FWSAR: Frustrating, Worrisome, Slow and Rebooted?

Avatar for Ken PoleBy Ken Pole | December 18, 2012

Estimated reading time 2 minutes, 59 seconds.

It appears Canada’s fighter jet procurement might not be the only aircraft purchase that is being “reset.” The Royal Canadian Air Force’s long-delayed purchase of new fixed-wing search and rescue (FWSAR) platforms is being stretched out yet again, with a request for more industry input in preparation for a new draft Request for Proposals (RFP).

More than a decade after the government announced plans to replace the RCAF’s aging fleet of 1960s de Havilland Canada CC-115 Buffaloes and Lockheed Martin CC-130E/H Hercules aircraft that are used specifically for SAR, Public Works & Government Services Canada (PWGSC) has issued a new Letter of Intent to potential bidders.

Following on the heels of the latest “industry engagement” discussions with the FWSAR Secretariat, the new “complete” RFP, which is to be issued by PWGSC “in early 2013,” marks the seventh time the original has been amended. In its notice, PWGSC said it would “continue sharing elements” of its original draft, so that industry could review and comment further before the new one is issued.
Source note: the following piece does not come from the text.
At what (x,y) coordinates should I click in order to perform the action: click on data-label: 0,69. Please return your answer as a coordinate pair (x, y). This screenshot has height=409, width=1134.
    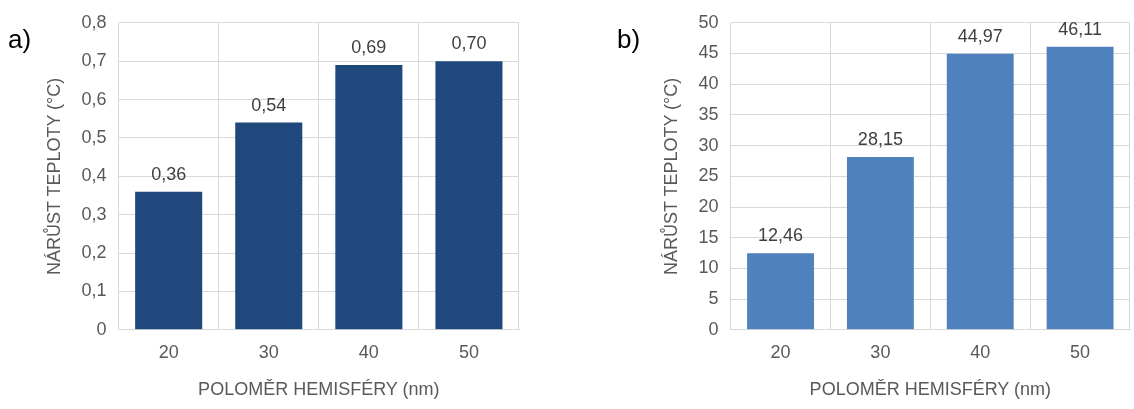
    Looking at the image, I should click on (369, 46). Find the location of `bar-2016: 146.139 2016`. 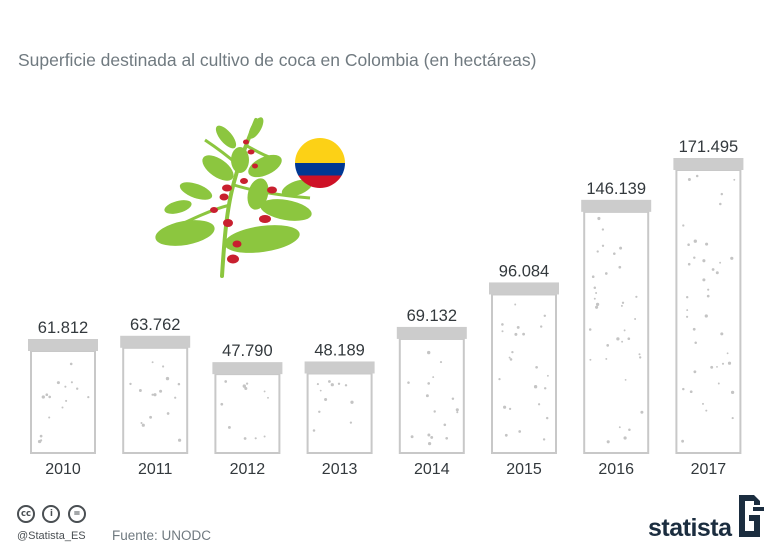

The FWSAR project dates to 2002, when the Department of National Defence pitched the idea to the Liberal government of the day. An initial “project identification phase” was approved that November, and DND began working on a Statement of Operational Requirements (SOR) the following year.

However, the SOR was immediately criticized by industry as being tailored to one specific aircraft, the Alenia C-27J Spartan, forcing the government to rethink its approach and setting the stage for a National Research Council study. The study urged a fresh start, including the consideration of a mixed-platform fleet. 

Meanwhile, a former senior RCAF officer now in the private sector has suggested privately to Canadian Skies that the problem within the federal government’s procurement bureaucracy is a fundamental lack of the business acumen needed to manage multi-billion-dollar projects.

Citing the ongoing FWSAR issues and the government’s recent decision to “reset” its fighter jet replacement program, he said during an unattributable conversation that unlike their counterparts in the United States, Sweden and several European countries, Canadian military personnel do not spend enough time either liaising with – or embedded in – the private sector, where they could acquire the necessary expertise.